--- START ---
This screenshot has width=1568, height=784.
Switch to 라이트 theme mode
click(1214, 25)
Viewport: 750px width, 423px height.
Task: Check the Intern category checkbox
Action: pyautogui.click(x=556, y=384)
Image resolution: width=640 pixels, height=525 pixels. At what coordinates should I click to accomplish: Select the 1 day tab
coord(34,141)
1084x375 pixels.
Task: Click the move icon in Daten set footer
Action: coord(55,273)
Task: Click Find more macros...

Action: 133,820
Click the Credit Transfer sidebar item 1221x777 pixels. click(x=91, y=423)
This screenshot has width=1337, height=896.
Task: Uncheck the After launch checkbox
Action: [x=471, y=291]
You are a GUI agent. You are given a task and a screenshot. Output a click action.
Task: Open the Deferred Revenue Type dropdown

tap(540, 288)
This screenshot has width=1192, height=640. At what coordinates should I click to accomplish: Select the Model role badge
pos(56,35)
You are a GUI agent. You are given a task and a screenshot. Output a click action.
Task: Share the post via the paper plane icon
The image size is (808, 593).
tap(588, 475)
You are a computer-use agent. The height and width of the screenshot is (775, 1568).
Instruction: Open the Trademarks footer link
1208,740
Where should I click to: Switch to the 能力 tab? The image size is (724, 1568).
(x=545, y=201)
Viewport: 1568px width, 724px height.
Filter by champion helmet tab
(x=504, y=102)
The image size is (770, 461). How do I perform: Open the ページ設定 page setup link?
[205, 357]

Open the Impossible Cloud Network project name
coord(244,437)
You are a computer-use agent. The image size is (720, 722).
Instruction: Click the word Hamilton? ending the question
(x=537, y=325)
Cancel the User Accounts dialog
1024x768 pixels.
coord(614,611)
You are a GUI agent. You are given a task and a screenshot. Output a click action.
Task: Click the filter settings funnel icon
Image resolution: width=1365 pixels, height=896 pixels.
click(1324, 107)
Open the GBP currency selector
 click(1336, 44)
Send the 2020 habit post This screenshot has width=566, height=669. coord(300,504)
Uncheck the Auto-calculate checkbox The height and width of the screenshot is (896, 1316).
--- END ---
**The task**
Repeat exactly the lines of the material from the one with "Instruction: Open the Trademarks footer link" through the end, both the first and the last included.

**Exercise answer**
Instruction: Open the Trademarks footer link
1208,740
Where should I click to: Switch to the 能力 tab? The image size is (724, 1568).
(x=545, y=201)
Viewport: 1568px width, 724px height.
Filter by champion helmet tab
(x=504, y=102)
The image size is (770, 461). How do I perform: Open the ページ設定 page setup link?
[205, 357]

Open the Impossible Cloud Network project name
coord(244,437)
You are a computer-use agent. The image size is (720, 722).
Instruction: Click the word Hamilton? ending the question
(x=537, y=325)
Cancel the User Accounts dialog
1024x768 pixels.
coord(614,611)
You are a GUI agent. You are given a task and a screenshot. Output a click action.
Task: Click the filter settings funnel icon
Image resolution: width=1365 pixels, height=896 pixels.
click(1324, 107)
Open the GBP currency selector
 click(1336, 44)
Send the 2020 habit post This screenshot has width=566, height=669. coord(300,504)
Uncheck the Auto-calculate checkbox The height and width of the screenshot is (896, 1316).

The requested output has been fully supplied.